La storia del bellinzonese Matteo Mengoni, che 35 anni fa è partito per Friborgo e non è più tornato

  • Stampa
  • Condividi
  • a A

Da trentacinque anni il bellinzonese Matteo Mengoni (guarda il video in apertura di pagina) vive a Friborgo dove è approdato per caso dopo aver interrotto gli studi liceali. Sulle rive della Sarine studia musica e undici anni dopo crea “Musica viva”, una scuola dove si insegna quest’arte.

“Aprirla – ci dice – è stata la conseguenza del successo che riscuoteva la mia attività di insegnante mentre studiavo. Poi c'era naturalmente anche la voglia di percepire uno stipendio regolare perché come libero professionista ci sono periodi in cui guadagni poco o nulla. Non da ultimo c’era la voglia di poter godere dei benefici delle assicurazioni sociali”. 

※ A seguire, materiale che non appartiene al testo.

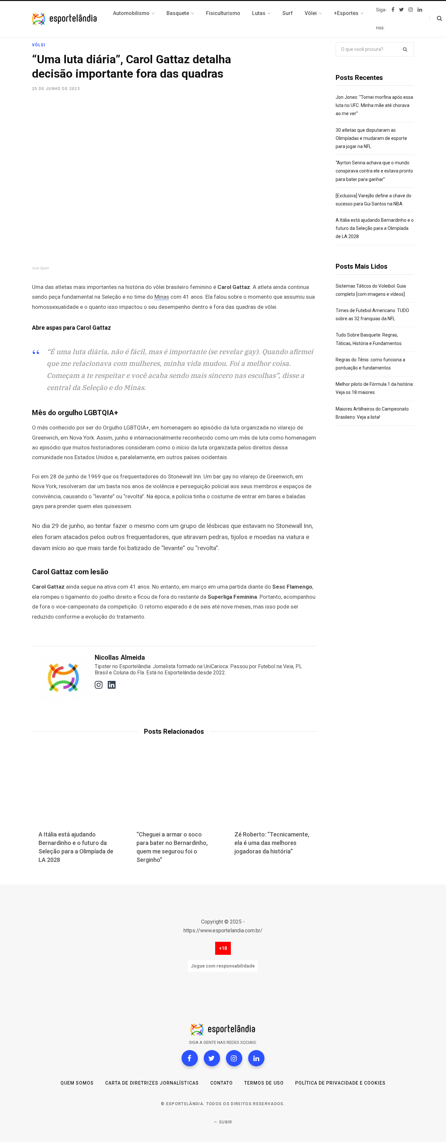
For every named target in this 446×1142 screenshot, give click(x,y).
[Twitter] (212, 1058)
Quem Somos (77, 1083)
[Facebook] (190, 1058)
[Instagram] (234, 1058)
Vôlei (38, 45)
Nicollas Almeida (120, 657)
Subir (225, 1122)
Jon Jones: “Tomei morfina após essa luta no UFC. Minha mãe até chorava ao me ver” (374, 105)
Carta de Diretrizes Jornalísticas (152, 1083)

Così l'oggi cinquantenne pianista coinvolge alcuni colleghi e si lancia nella creazione di quella che quasi un quarto di secolo dopo è a tutti gli effetti una PMI. “Per gli aspetti amministrativi mi sono fatto consigliare da amici. Il successo è stato immediato e non abbiamo mai avuto bisogno di sussidi comunali o cantonali”, chiosa. I numeri gli danno ragione: da anni l'istituto registra almeno 200 iscrizioni all'anno e garantisce uno stipendio a una decina di musicisti. Da qualche anno ha addirittura aperto una seconda sede.

“Per un musicista – conclude – l'insegnamento è la professione ideale perché si abbina alla perfezione con l'attività concertistica e la produzione di dischi”.